• [TAREFA CURTA] Atualize tudo o que vai da linha com "Where should I" até a linha com "click(466, 337)", substituindo "search field" por "input field". Apresente essas linhas de novo sem nenhuma outra mudança.

• [REGISTROS DO CONJUNTO]
▬▬▬▬▬▬
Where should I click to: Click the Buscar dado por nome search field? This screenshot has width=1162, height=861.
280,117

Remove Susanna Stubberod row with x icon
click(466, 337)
▬▬▬▬▬▬
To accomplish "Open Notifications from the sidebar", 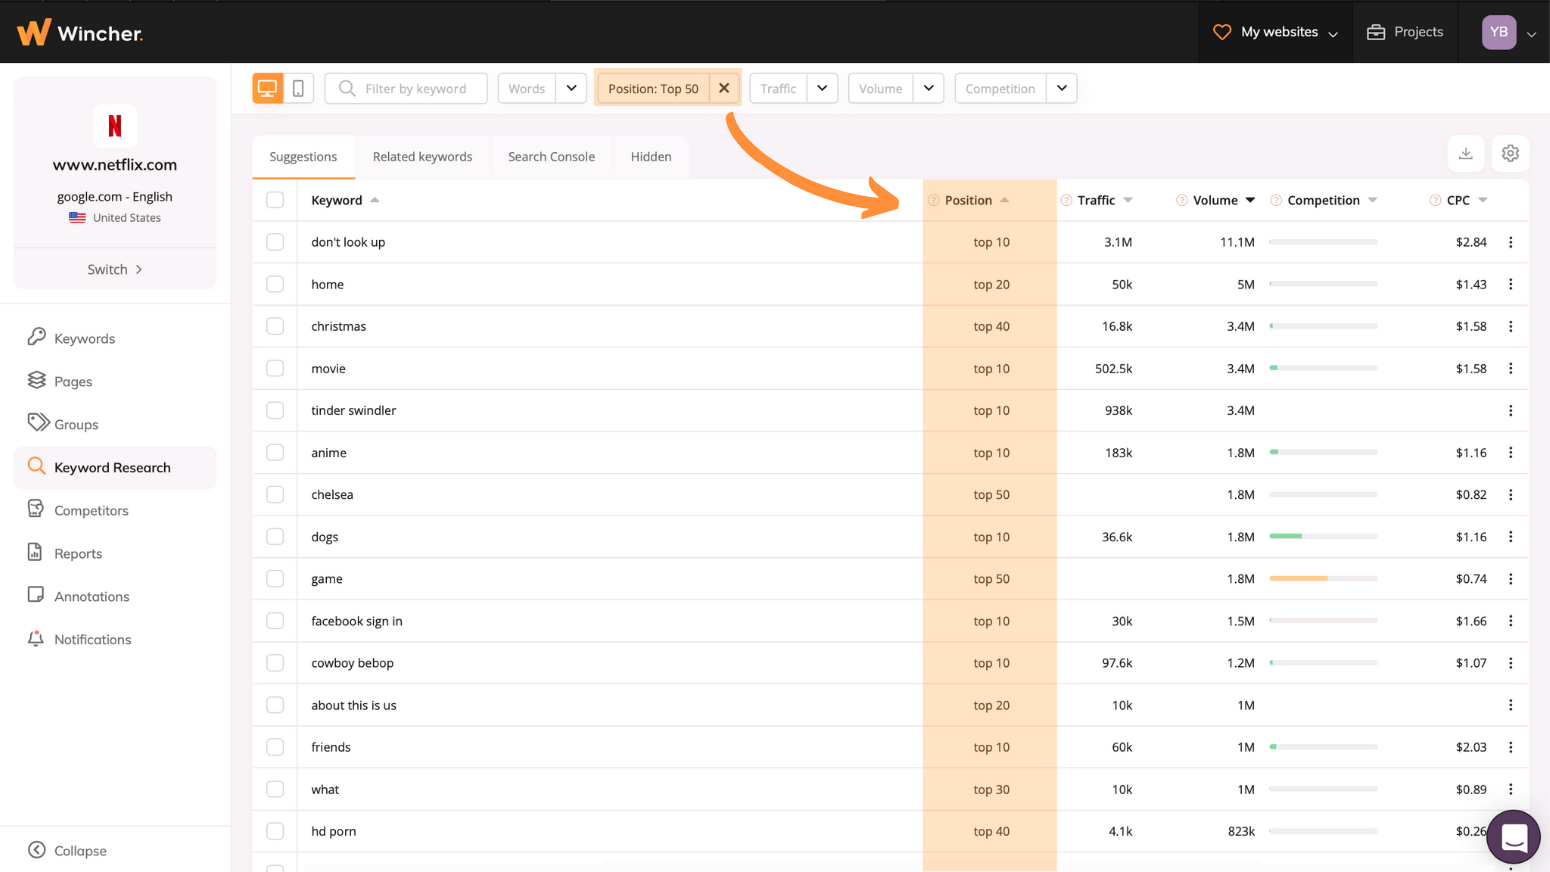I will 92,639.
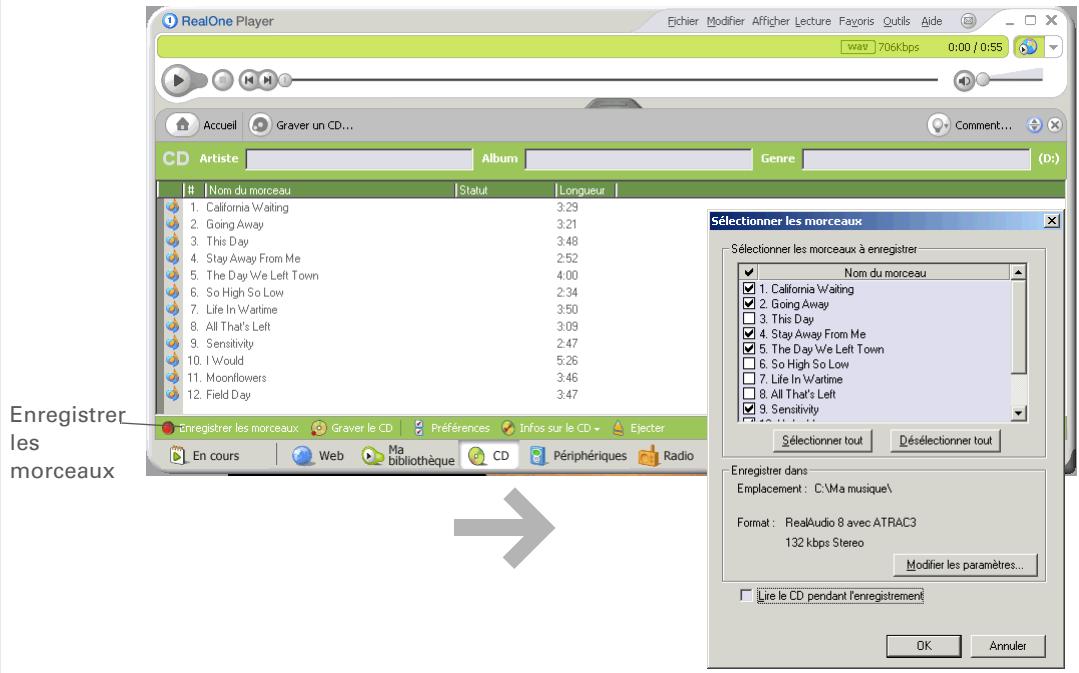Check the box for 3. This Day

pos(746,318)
▬▬▬▬▬▬
• [RESULTADO DA TAREFA]
Where should I click to: Click the Buscar dado por nome input field? This screenshot has width=1162, height=861.
280,117

Remove Susanna Stubberod row with x icon
click(466, 337)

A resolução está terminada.